Revise the data, starting at the line that has "You are a computer-use agent. Image" and going through the end, so that "Instruction" becomes "Command" and nothing else changes. Leave the pictures out of your answer.

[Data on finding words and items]
⟨

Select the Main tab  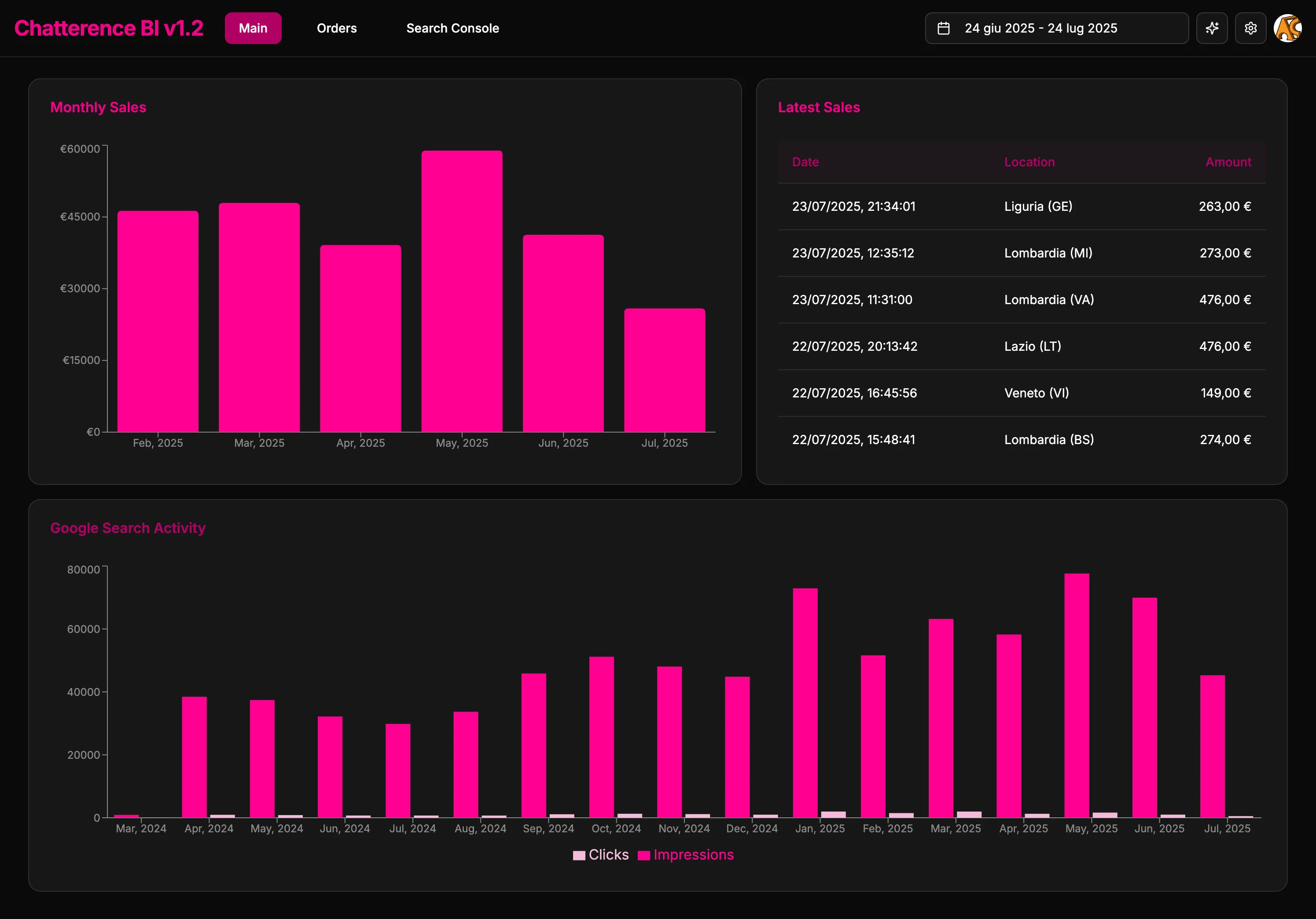coord(253,28)
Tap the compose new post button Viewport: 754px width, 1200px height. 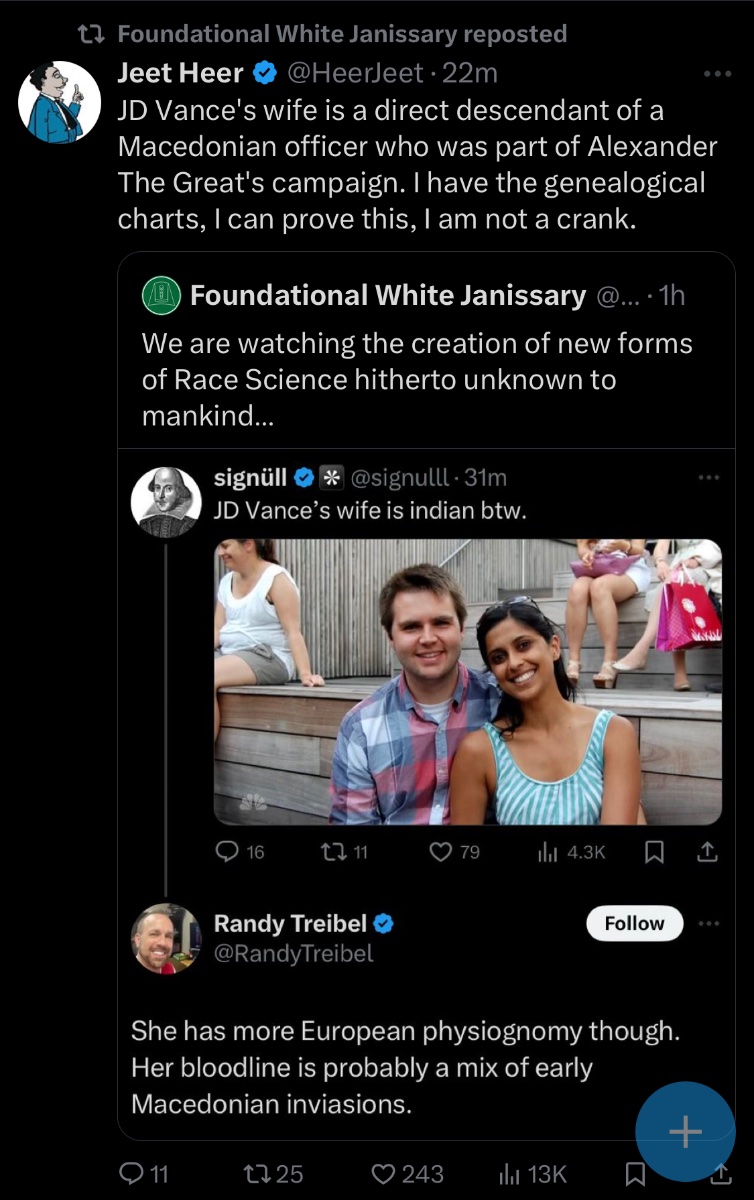(x=685, y=1132)
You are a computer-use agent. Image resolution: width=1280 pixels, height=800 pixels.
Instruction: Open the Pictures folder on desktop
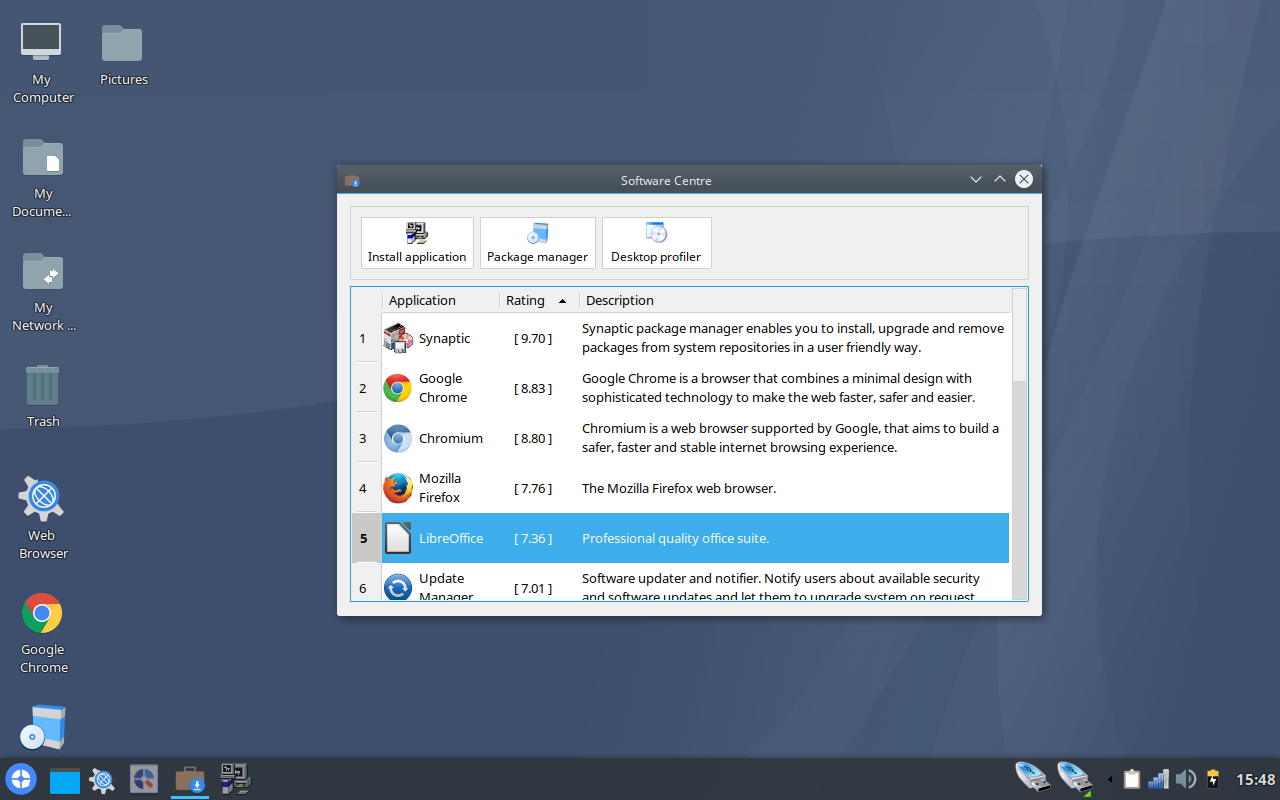123,53
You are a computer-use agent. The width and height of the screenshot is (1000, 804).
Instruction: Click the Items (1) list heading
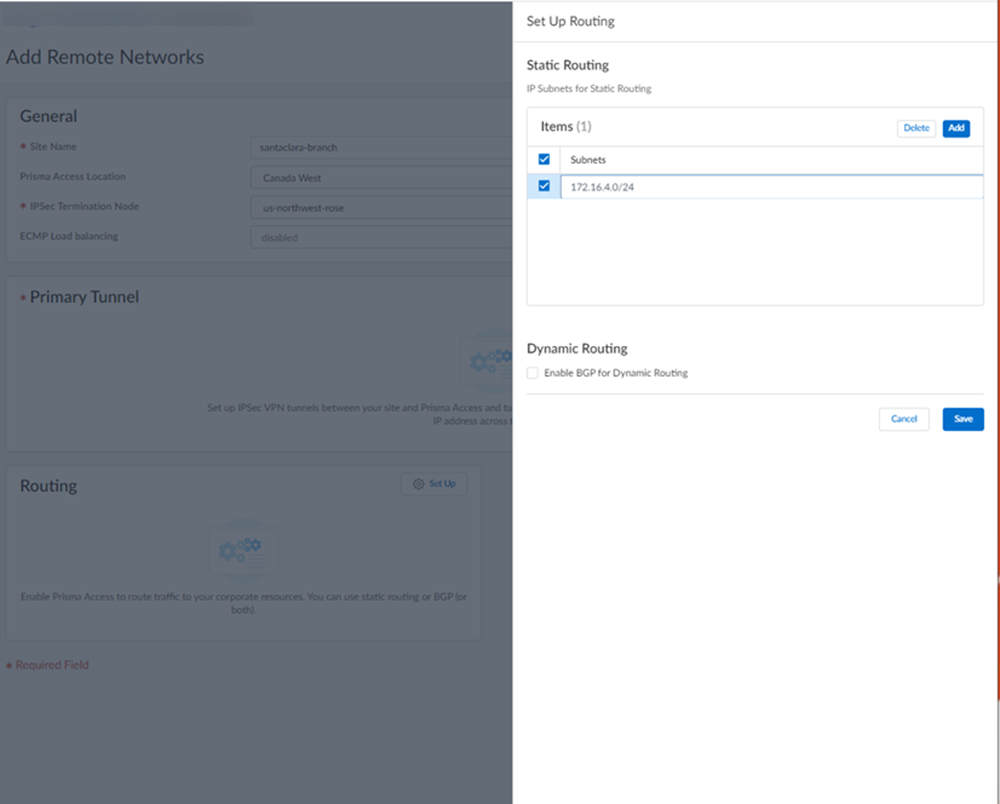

⟩

▶ **SOLUTION TO THIS EXERCISE**:
You are a computer-use agent. Image resolution: width=1280 pixels, height=800 pixels.
Command: Open the Pictures folder on desktop
123,53
You are a computer-use agent. The width and height of the screenshot is (1000, 804).
Command: Click the Items (1) list heading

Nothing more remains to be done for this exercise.